Comparing Similar tables in excel - Power Query?

Copper Contributor

I want to take two similar but not the same tables, compare them, and generate 3 to four spreadsheets that can quickly and concisely identify the differences between the two tables - finer details regarding this are below. Using Office 365 latest version I am told Power Query would be good for this type of thing. I am happy to just be pointed at relevant information to learn how to do this, will only send an example spreadsheet to anyone who can help with this question as I do not want to post it publicly here, thanks.

 

I get a cable data listing for an electrical project. This is re-issued as design or specs change over time.

Column A relates to a given Cable identification number. The rest of the columns relate to particulars for each cable - what type it is, what equipment it runs from and to, and what room or space that equipment is in.

When a new sheet (table) is issued, it may contain new cables that were not on the older version of the sheet.

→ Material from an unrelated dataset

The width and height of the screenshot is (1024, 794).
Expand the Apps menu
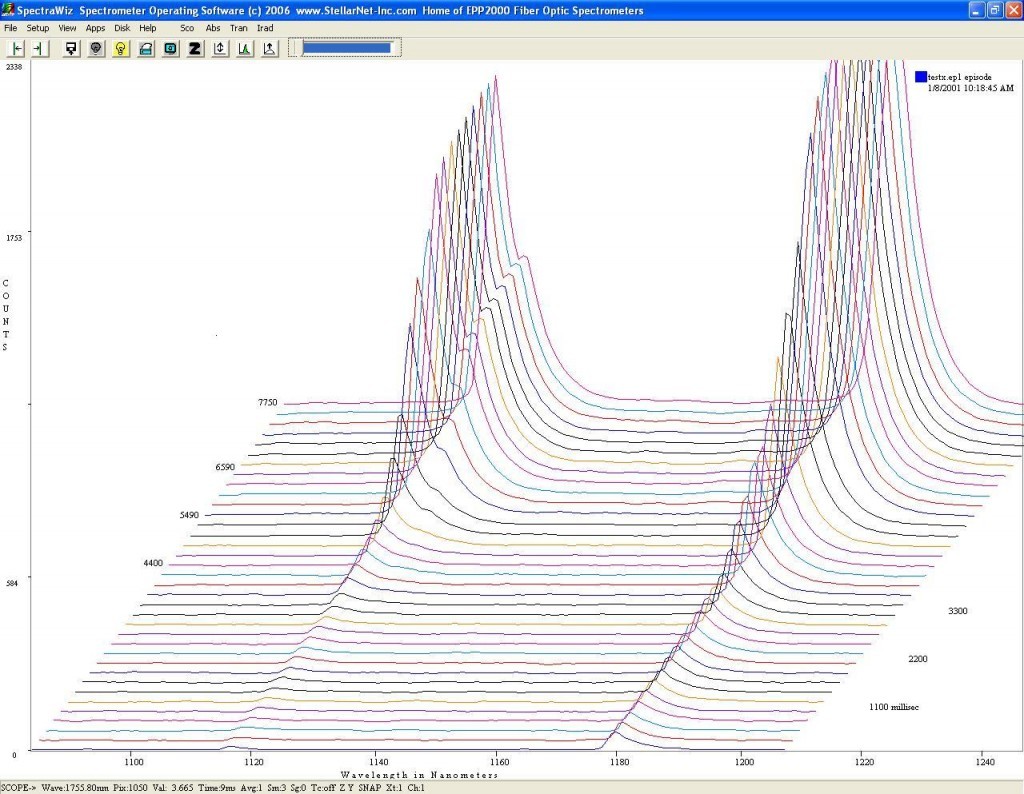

It may also be missing cables from the older sheet if they were no longer required and deleted from the project.

Additionally - a cable type may be changed to better suit the job it is to do, for example an engineer may request a revised larger rating cable type be used. (columns B-C)

Then the equipment it runs to or from may change location to a different room.(Columns E-F and G-H)

A cable may be run for example from one switchboard in one location then design decides to run it from a different switchboard found in a different location, all of these variables will be in the one row for the given cable which would be different from old to new sheet.

 

I need to very quickly be able to establish a comparison between the two tables:

a) What cables are the same in both tables

b) What are new cables in the new table

c) What are deleted cables from the old spreadsheet that no longer appear in the new table

 

Once that query is performed I need to establish

1) Are there any differences in the row contents for any cables that are common to both sheets

 

Currently I tend to insert columns, copy from one sheet to the other and use conditional formatting to highlight duplicates. You can imagine with 4200+ cables in column A, and 8 odd columns to compare how long this would take. Especially if there are differences between the tables as you have to match the column A contents first. Hoping someone can understand what I am saying and maybe point me in the right direction to learn this. Thank you.

4 Replies

OK. Below I detail a bit how I went about solving this. I would still like to know if anyone can tell me -

Can I choose which results will create new worksheets out of the queries pane table results in the PQ editor, and can I name the new worksheets it will create before close and load so they do not appear as Sheet 1, Sheet 2, Sheet 3 etc within the existing workbook?

 

Quick learner but maybe not the best or most efficient way to compare two tables, I'm not sure but I achieved what I wanted WAY quicker than I had been doing it.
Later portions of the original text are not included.